As one would expect, I said yes before they could even finish asking the question and soon enough, an Amazon Green specimen was parked below my house, waiting for me to drive it. As some of you might remember, I’ve run the pre-facelift Duster as a long-termer in the past, and thankfully, even the facelifted version I now run is a 110PS AWD version, but this time in top-of-the-line RxZ trim.
First impressions of the facelift do make a different impression compared to the earlier version, for instance with climate control, and better detailing to the interiors, the Duster feels much better interior-wise. Though nowhere near class-leading, the changes make for a refreshing change and give it some distinction from the old car. Interestingly, on the newer version, Renault has chosen to remove the rear a/c vent from the Duster, which seems like an odd move. However, an old bugbear remains though, the driving seat of the Duster has inadequate lumbar support, something that Renault should really look at dealing with, as it ends up giving a backache on long drives.

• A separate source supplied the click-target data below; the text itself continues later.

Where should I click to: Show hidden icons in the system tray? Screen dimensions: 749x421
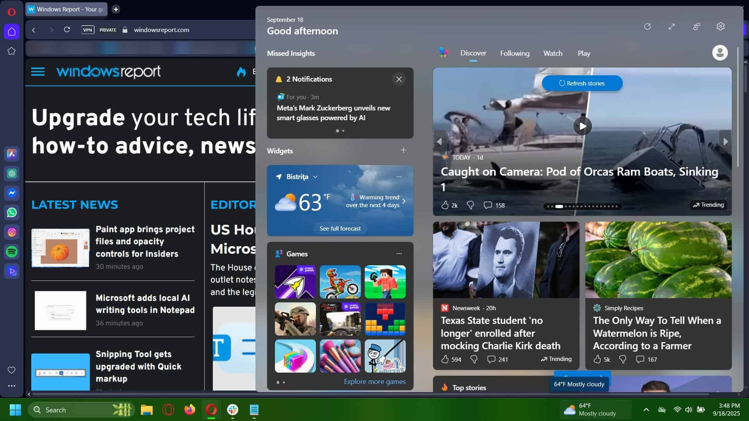click(x=646, y=410)
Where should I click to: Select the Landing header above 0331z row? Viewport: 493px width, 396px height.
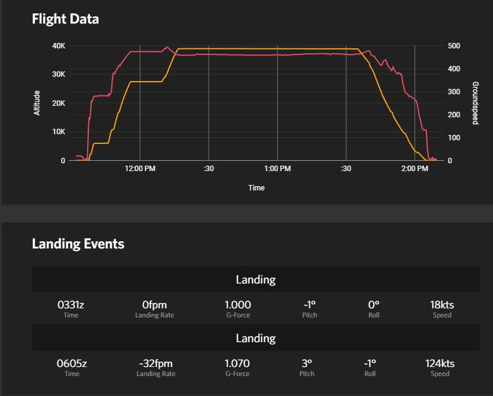click(255, 280)
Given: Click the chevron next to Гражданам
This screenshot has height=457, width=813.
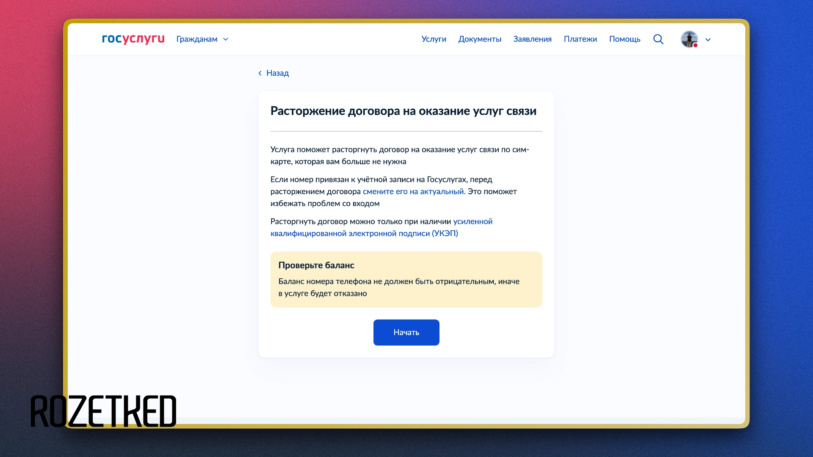Looking at the screenshot, I should [226, 39].
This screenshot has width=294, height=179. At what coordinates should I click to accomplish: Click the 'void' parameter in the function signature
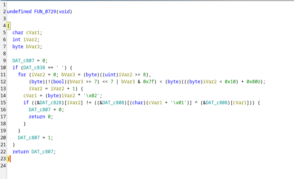(64, 12)
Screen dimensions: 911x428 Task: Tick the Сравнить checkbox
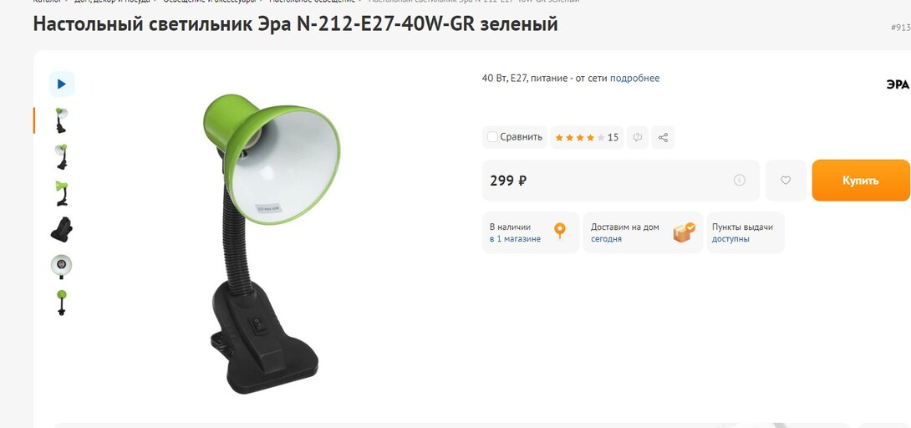pyautogui.click(x=492, y=138)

As far as driving the Duster is concerned, it retains all the qualities of the older version, and I’m particularly enjoying the fantastic visibility the Duster offers with its high seating position and the low shoulder line of the car makes judging distance between vehicles and objects around the car a breeze. Also, helping matters is the large glasshouse of the car, which makes parking a cinch. As with the older car, the 1.5-litre diesel unit remains a steady workhorse, and while it now feels a generation old and could certainly do with an update, it does a rather efficient job and has enough punch for daily use, especially when combined with the short ratio six-speed gearbox.
As I spend more time with the car in the coming months, I hope to report on some aspects of the machine and how the long-term ownership experience of it is.